Looking down the street, he saw people near Sixth Avenue and called weakly, trying to get their attention. He waved helplessly at the lobby beyond the glass doors of the Augustine. The doorman was chatting with a maintenance man, not looking at the street, and the security camera was pointed in the opposite direction. Andreas fumbled for his phone in his pocket.
As the next assault of pain lunged through his kidneys, he fell to his knees, clasping his stomach and then screaming at his own touch. His midsection felt like it was exploding outward in every direction. He vomited on the sidewalk, trying to scream through his convulsing throat. Then the heat came again and he screamed so hard that blood vessels burst in his eyes.
The doorman finally caught the strange and desperate image through the sliding glass doors and he and the maintenance man ran down the steps to help. There they found the mail carrier lying on the sidewalk, blood pooling around his body, vomit sprayed around his head.
“Call 911,” the doorman yelled, loud enough to attract attention from passersby on Sixth Avenue. He knelt next to the man, hands hovering over him, not knowing what to do as Andreas continued to claw at the pavement, his voice losing force.

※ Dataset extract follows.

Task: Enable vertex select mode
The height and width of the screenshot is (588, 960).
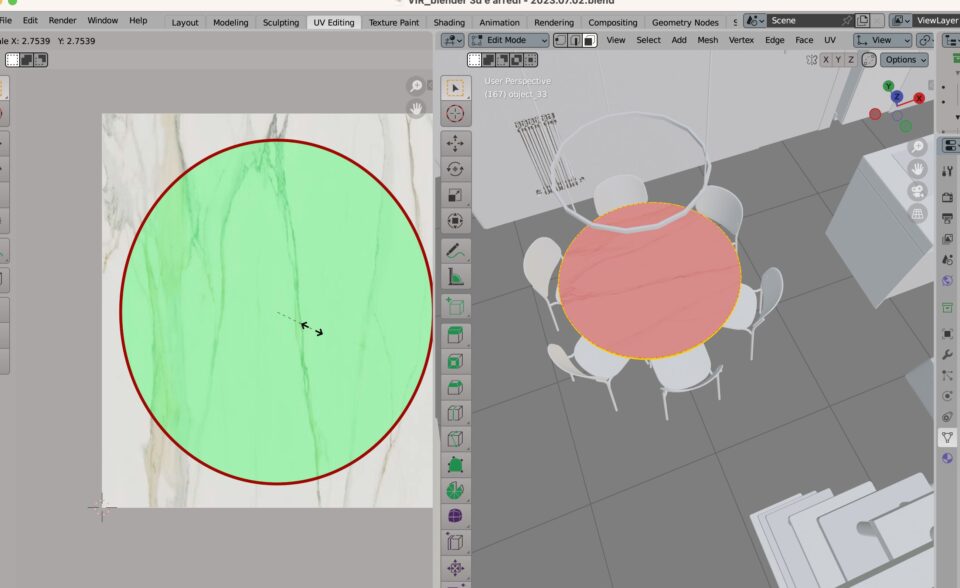Action: [560, 40]
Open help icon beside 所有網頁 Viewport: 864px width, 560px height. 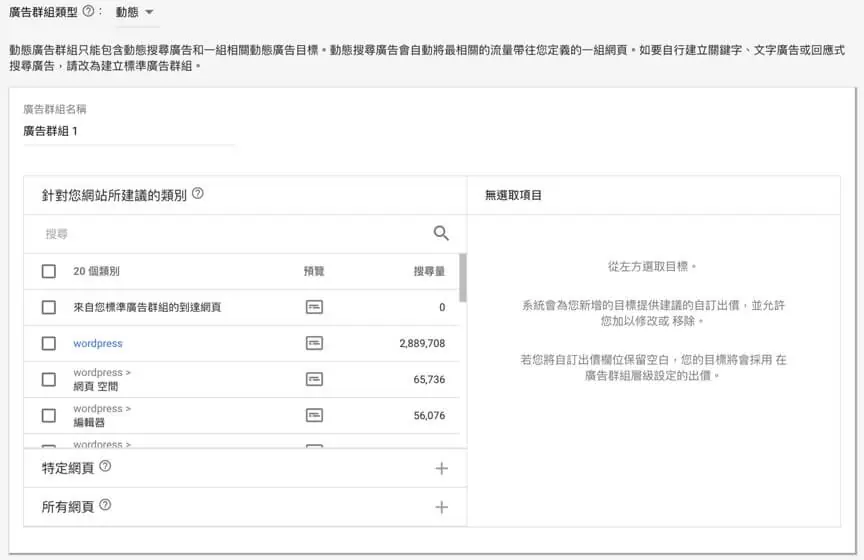[x=105, y=505]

A crowd began to gather, gawking and gossiping about the nice man who had worked in the neighborhood for years as they captured the tragedy on their cell phones. In the background the maintenance man attempted to describe the scene in broken English while pleading for an ambulance. Finally they heard a siren in the distance, coming nearer.

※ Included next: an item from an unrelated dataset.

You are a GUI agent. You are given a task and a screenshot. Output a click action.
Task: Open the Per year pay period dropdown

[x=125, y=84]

“Hold on,” they told Andreas. “Hold on!”
Flora Davies was heading from the basement up to her office when her phone chimed with an alert. A week before, when rats had inexplicably stampeded from Washington Square Park to the basement entrance of the mansion, she had set a dozen tracking systems to alert her if anything unusual happened nearby. These were a confluence of social media platforms that fed her data based on keywords and GPS locales. An algorithm used by the NYPD starred potentially disruptive events. There had been surprisingly few alerts: a couple of muggings, a police takedown of a sword-swinging nut on Bleecker Street, and tiresome celebrity sightings. Now there was a stream of tweets with photos and exclamation points.